I have manage to reverse engineer the SKU 26106 5xCree 15W driver board from DX and made a schematic. I have also identified the switching regulator on the board, that's AS2001 from Anisem:)
Having done this, I verified that the regulator also will work fine for 12V battery voltage. The only modification needed is to change the value of the series resistor R4(marked with a circle) from 150ohm to 1Kohm. This is the large 1206 resistor marked "151". this is a zener shunt regulator, and will draw about 50mA with a 150ohm resistor and generate too much heat. It could work still, but I would not recomend it.
The switching reguator is spesified up to 15V, and the other components is not a problem. The only thing is that the input voltage needs på be lower that the output voltage for the LED's.
The switching transistor can handle 30V, and the peak voltages are actually lower with 12V supply voltage. The power dissipation should also be lower because the current is reduced.

If a driver without the 5 modes is needed, just move the LED- wire to the sense resistors (R1/R12). Then the mode switch is disabled.

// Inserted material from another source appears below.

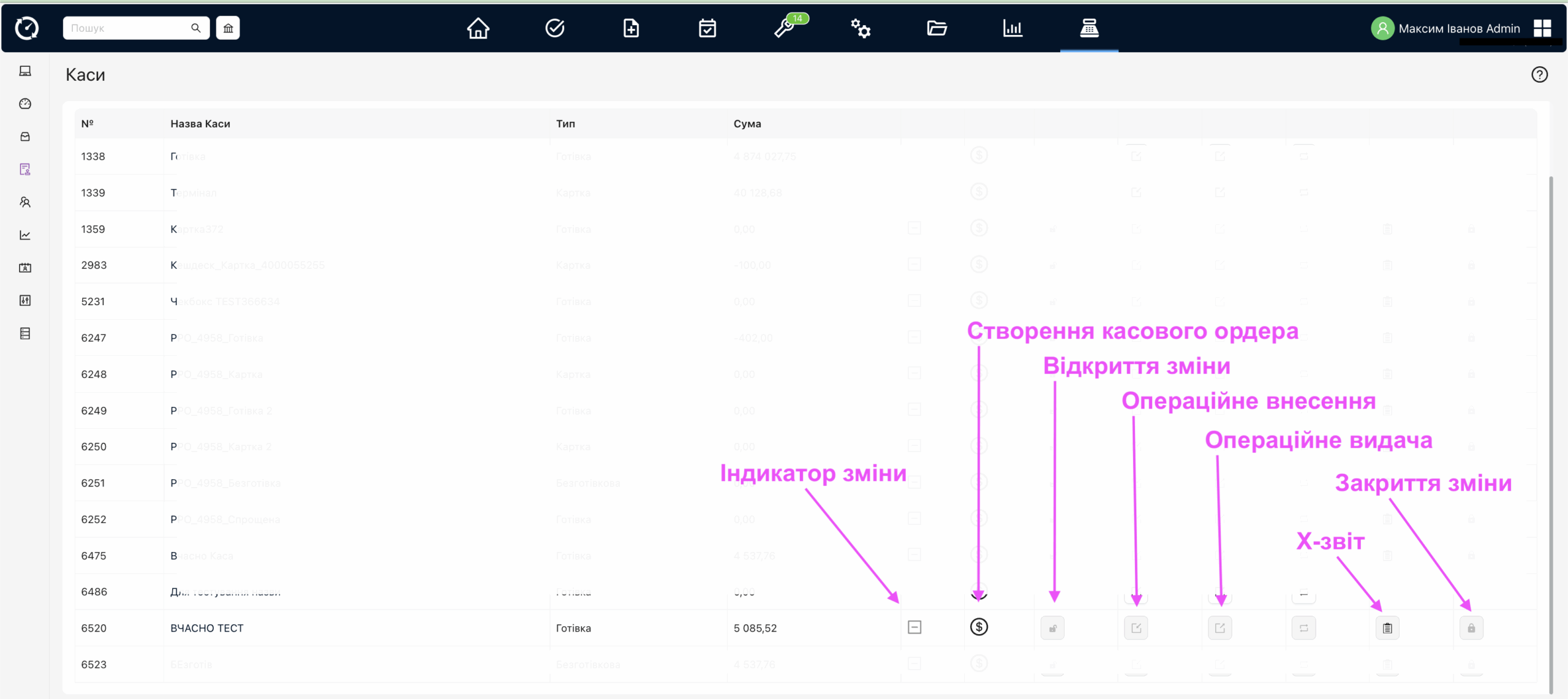The image size is (1568, 699).
Task: Click the help question mark icon
Action: coord(1539,75)
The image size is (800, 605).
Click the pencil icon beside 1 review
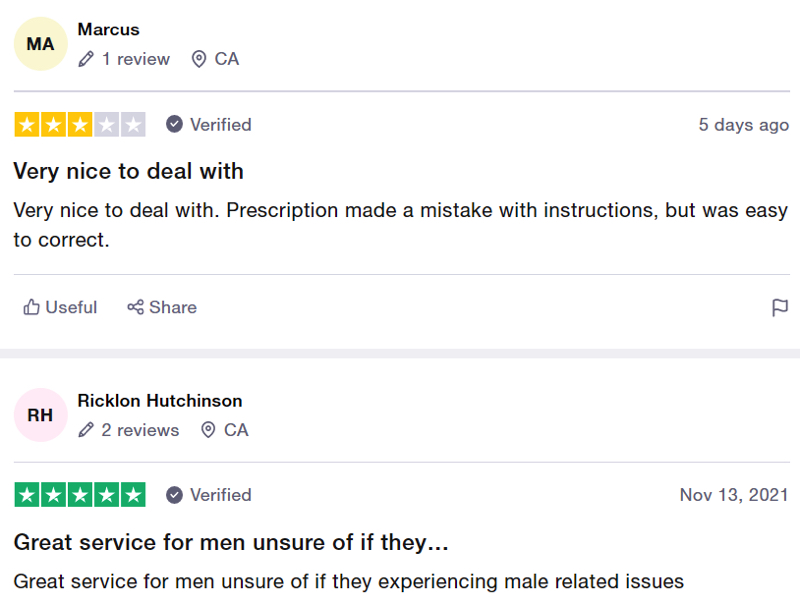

Hope anyone else finds this useful. I was wondering if I could use this board on a 12V battery, and now I know:)

Edit
Here is link to the schematics, that I converted to jpg:
http://img511.imageshack.us/img511/3064/driverboard15w.jpg


A short discription on how it works:
- U2 is the controller/ASIC that is used to make the modes.
- R6/C4/C2 is timing for mode switiching
- R4/D3 is a 5V shunt voltage regulator
- U1 is the boost switching controller (AS2001)
- T1/T2 is drivers to speed up the gate switching and reduce switching losses
- L1/D1/Q1/C1 is the boost circuit
- D5 will limit max. output voltage when the LED is disconnected or Q2 switched of, to avoid overvoltage on Q1
- Q2 is the current switch to controll the PWM/blinking for the modes
- R1/R12 is current sens resistors, with a constant 0.5V drop
- C5/R11 controls the switching frequency
- R9 controls the output drive current on pin5
- C6 is reference voltage filter cap
- C7/R10 is soft start timing

Hope this will help someone. This is a nice and flexible circuit that easily can be modded:)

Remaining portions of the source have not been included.